— PROBLEM —
Copy each line below that contains the word "home". Case counts.

** BEGIN **

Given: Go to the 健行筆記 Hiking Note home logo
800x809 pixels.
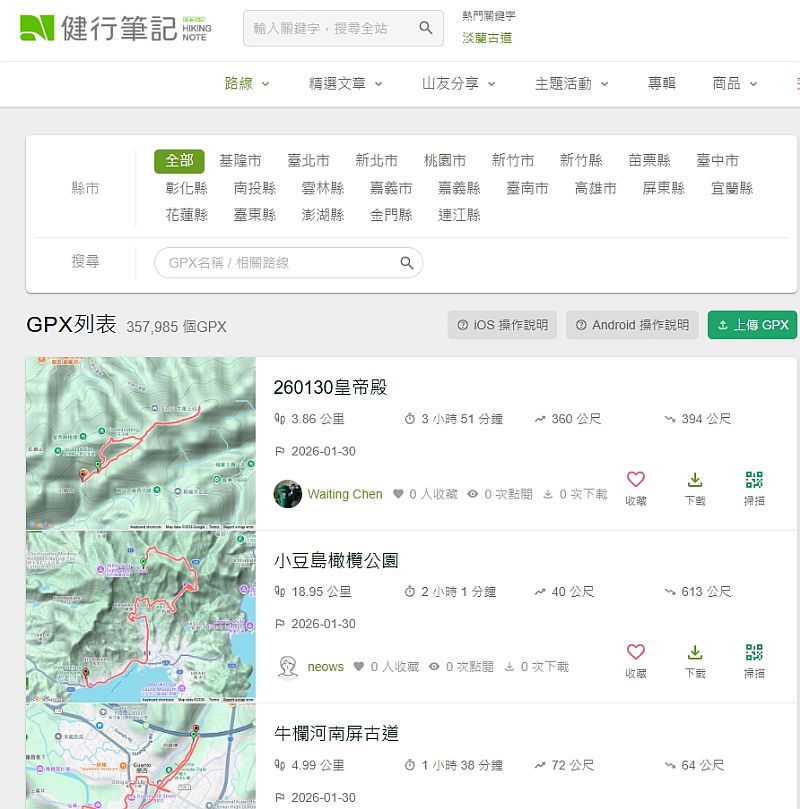Looking at the screenshot, I should pos(114,28).
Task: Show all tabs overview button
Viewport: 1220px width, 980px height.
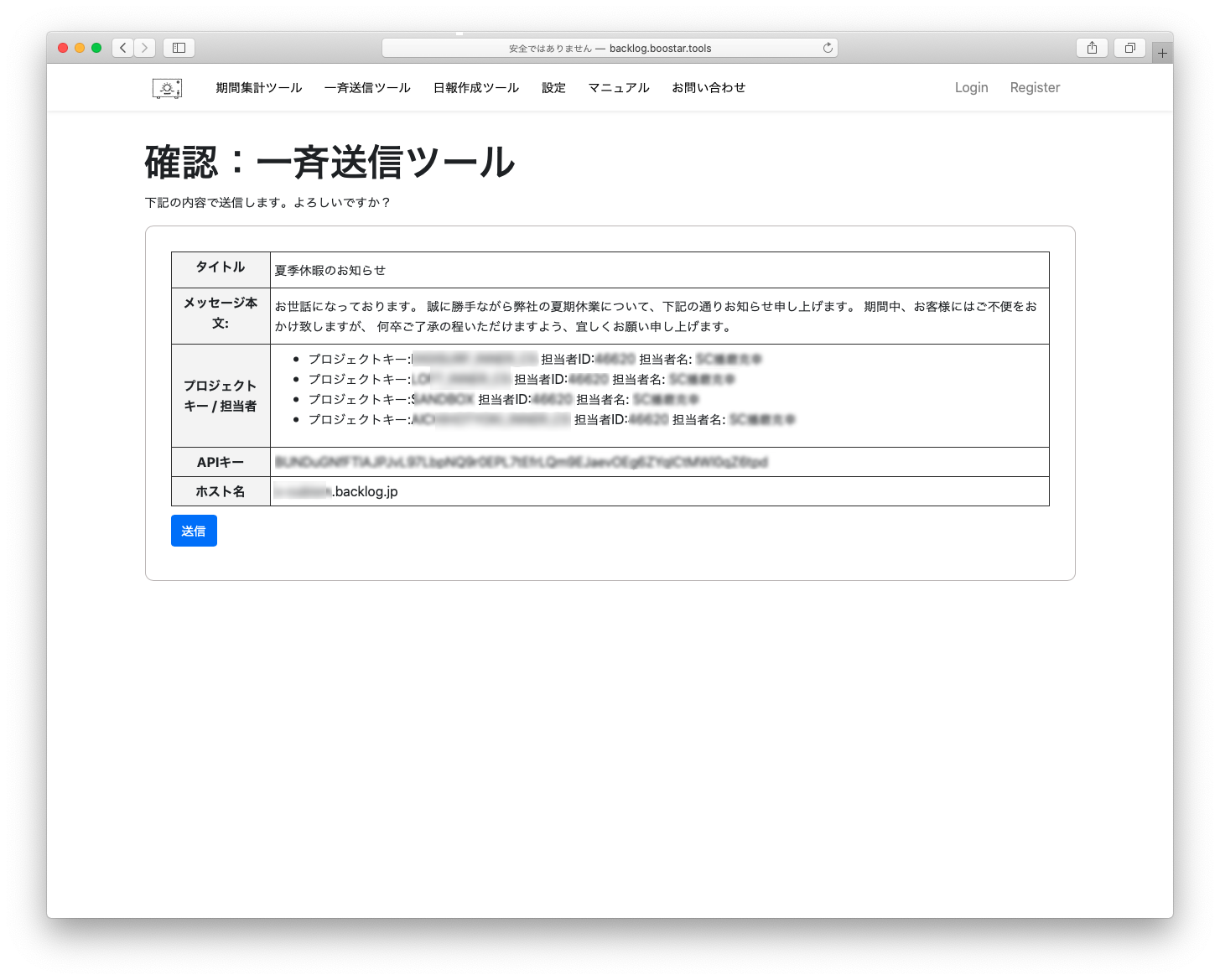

** END **

— SOLUTION TO THE EXERCISE —
Given: Go to the 健行筆記 Hiking Note home logo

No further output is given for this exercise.